We don’t have a green house, we don’t have a drip system for watering, and it takes a lot of walking up and down hillsides to get to the beds. But we have built up the soil in terraced and box raised beds to a fair-thee-well. The soil was created using a layering technique called ‘sheet mulching’ or Lasagna Gardening (see the book by that name) where organic matter, native soil, manure, sand and compost are piled one upon the next in thin layers till sufficient quantity of soil-making material is achieved. A little hole is pushed aside and a handful of top soil is put in for each plant, then all is covered with a top mulching such as grass clippings or munched up leaves.

Between the workings of the roots as they grow in to this matrix, worm activity creating pathways through the mulch layers letting in air and moisture, and the natural workings of beneficial fungi growing in throughout the bulk of the soil, by the end of a season, that layering is mixed up naturally into the most glorious black loamy soil you ever saw. And because it is light and fluffy, it also has insulation properties for either very hot or very cold weather.

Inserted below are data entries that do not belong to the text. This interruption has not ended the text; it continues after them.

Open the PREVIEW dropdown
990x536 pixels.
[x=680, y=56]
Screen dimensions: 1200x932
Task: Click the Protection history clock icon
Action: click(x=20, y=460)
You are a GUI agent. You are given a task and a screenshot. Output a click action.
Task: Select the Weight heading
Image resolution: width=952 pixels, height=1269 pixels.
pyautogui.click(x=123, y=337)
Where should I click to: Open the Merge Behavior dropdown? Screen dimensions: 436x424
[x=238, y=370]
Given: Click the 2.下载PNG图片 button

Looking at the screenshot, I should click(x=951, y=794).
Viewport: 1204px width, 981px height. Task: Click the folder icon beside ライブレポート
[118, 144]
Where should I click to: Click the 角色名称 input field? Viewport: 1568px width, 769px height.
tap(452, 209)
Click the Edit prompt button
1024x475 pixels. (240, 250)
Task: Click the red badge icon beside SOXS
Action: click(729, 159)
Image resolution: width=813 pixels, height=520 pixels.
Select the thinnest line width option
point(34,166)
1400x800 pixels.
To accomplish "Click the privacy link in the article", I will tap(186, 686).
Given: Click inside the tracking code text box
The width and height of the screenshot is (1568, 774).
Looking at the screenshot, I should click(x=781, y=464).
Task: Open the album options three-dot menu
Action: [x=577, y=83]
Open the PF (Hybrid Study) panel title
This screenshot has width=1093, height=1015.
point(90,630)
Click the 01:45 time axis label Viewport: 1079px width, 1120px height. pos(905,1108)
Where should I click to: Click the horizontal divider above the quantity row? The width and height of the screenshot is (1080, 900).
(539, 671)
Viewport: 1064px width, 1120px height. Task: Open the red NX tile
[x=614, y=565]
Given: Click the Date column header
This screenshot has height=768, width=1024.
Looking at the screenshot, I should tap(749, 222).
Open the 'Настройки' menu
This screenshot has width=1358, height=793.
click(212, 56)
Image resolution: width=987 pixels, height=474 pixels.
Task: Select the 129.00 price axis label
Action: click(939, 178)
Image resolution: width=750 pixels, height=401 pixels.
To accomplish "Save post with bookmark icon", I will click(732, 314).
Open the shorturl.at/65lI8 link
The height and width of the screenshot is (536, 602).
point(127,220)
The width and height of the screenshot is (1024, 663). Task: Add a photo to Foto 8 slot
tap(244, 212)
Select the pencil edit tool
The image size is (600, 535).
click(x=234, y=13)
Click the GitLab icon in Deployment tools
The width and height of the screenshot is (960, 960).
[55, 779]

Recently I have been working with another technique called “Back to Eden” where over the top of the soil is put 4 to 6 inches of wood chips – not mixed in, purely on top. This is added insulation which also keeps in the moisture but allows rain and watering to penetrate. Eventually the wood chips break down to make more soil, but meanwhile the water absorbing quality of the wood chips acts as a sponge and keeps the soil moist without much further watering.

"Back to Eden" style planting with heavy wood chip mulching.

“Back to Eden” style planting with heavy wood chip mulching.

Starting in August I begin starting seeds in potting cells or in a very light fine soil and sand mixture. This process continues up to the first freeze, or even past that under plastic sheeting. As room is made in the summer growing areas from summer plant harvest or die-off, the fall/winter plants are planted in succession. We practice integrative planting here – rarely will you see a whole bed in one kind of plant. Usually there will be a mixture of compatible plants of various sizes and heights which compliment each other (called companion gardening or ‘plant guilds’) and around the edge plantings of garlic or onions to dissuade the bugs and slugs.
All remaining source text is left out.